The job of the drug industry is to provide relief from ailments, and it usually does so with its medicines. The news on Monday January 26th that Pfizer, the world’s biggest drugmaker, is bidding for Wyeth, a large American rival, should provide a welcome tonic for some. The legion of lawyers and bankers who specialise in mergers and acquisitions, for example, may at last have something to do. Pfizer is offering $68 billion for its rival, belying the current economic gloom. The financial crisis and recession have put a brake on most deals, other than mergers between crumbling banks, as credit has dried up and confidence has shrivelled.
The giant American drug company will finance the deal with a mixture of its shares, which have held up reasonably well as markets have dived, cash from reserves and bank loans. Pharmaceutical companies are in a happier position than firms in other industries. They are known for large and reliable cashflows, even when economic misery is growing. Otherwise nervous bankers should not be too fearful of extending credit to Pfizer.
And yet, as the recession takes hold in America, which is by far the most important market for drug giants, growth appears to be slowing. Even drug sales may be hit in a recession if financially squeezed patients who lack insurance, or with less comprehensive health plans, cut back on their medicines. Pfizer is not insulated from the economic chill: it says that it will lay off 10% of its workers, several thousand people, and close five of its 46 factories around the world, in an effort to cut costs by $2 billion by 2011.
Nonetheless, taking over Wyeth would cement Pfizer’s position as the world’s leading drugmaker. Pfizer’s revenues in 2008 were just over $48 billion. These would be boosted to over $71 billion in a combination with Wyeth. Pfizer clearly reckons that greater scale is an answer not only to the slower growth in the industry but also to the particular problems that it faces. “Big pharma” has long felt the competitive breath of generic drug companies. In the next couple of years the threat will intensify as billions of dollars worth of branded drugs are set to lose patent protection.

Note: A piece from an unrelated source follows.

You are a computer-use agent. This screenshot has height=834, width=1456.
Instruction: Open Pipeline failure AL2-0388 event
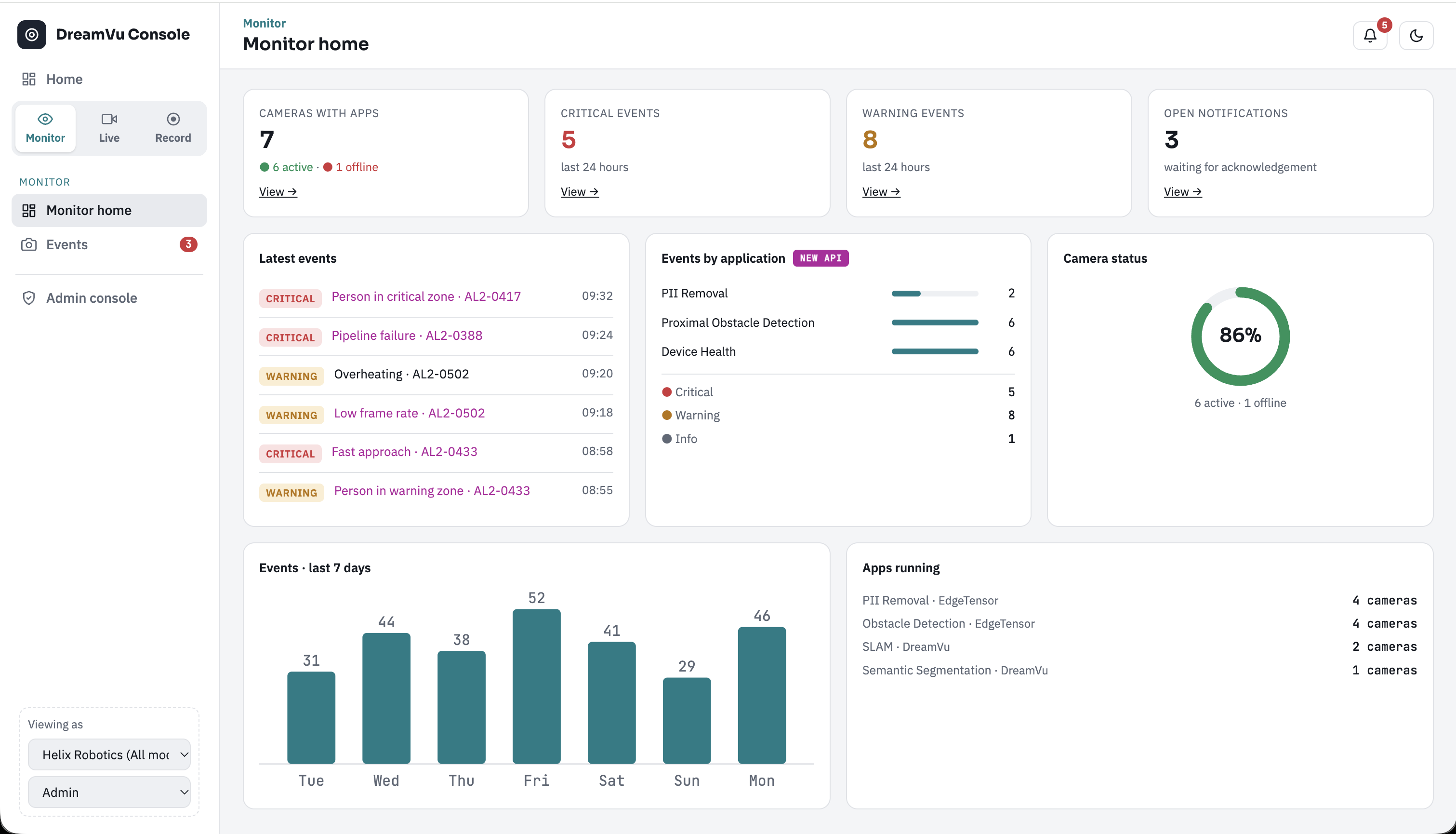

In a year or two, as the world economy starts to return to health, the big firms will have to cope without many of the blockbusters medicines that have traditionally swollen their coffers. In addition, generic manufacturers are consolidating and growing, producing several large firms with global operations, plus marketing and research budgets to match.
The problem is acute for Pfizer. Lipitor, a blockbusting cholesterol drug that provides $12 billion in annual revenues, is set to go off patent in 2011. The pipeline of replacements is not flowing with anything like the rate needed to plug the gap. Getting hold of Wyeth would provide some protection: costs could be cut by bringing together research budgets and by reducing vast overlapping marketing operations of the two firms. This is timely as Barack Obama’ s new administration is likely to restrict drug firms from direct marketing to patients. Other health-care reforms could see buyers for government health schemes demanding bigger discounts from drug companies and even buying more generic drugs.
Wyeth has its own troubles. Its best-selling drug patents are also set to expire in the next year or two. But it does have a cash-generating vaccines business and useful biotech expertise, an area where Pfizer has few products. The latter are handily far less susceptible than traditional medicines to replication by generic drugmakers. Wyeth also has strong consumer brands, such as its vitamin lines, a flourishing business that Pfizer may regret having dropped in 2006.
More consolidation could follow among the big drugmakers. Rumours abound that Pfizer’s approach might flush out a counter-offer from another big drug firm such as Switzerland’s Novartis or Merck, another American company. A consolidation strategy holds out prospects for short-term gains. Others suggest that larger drug firms might do better to use their cash to hoover up smaller biotech companies with the best pipelines, a strategy that would constitute a longer-term gamble but with a potentially greater reward.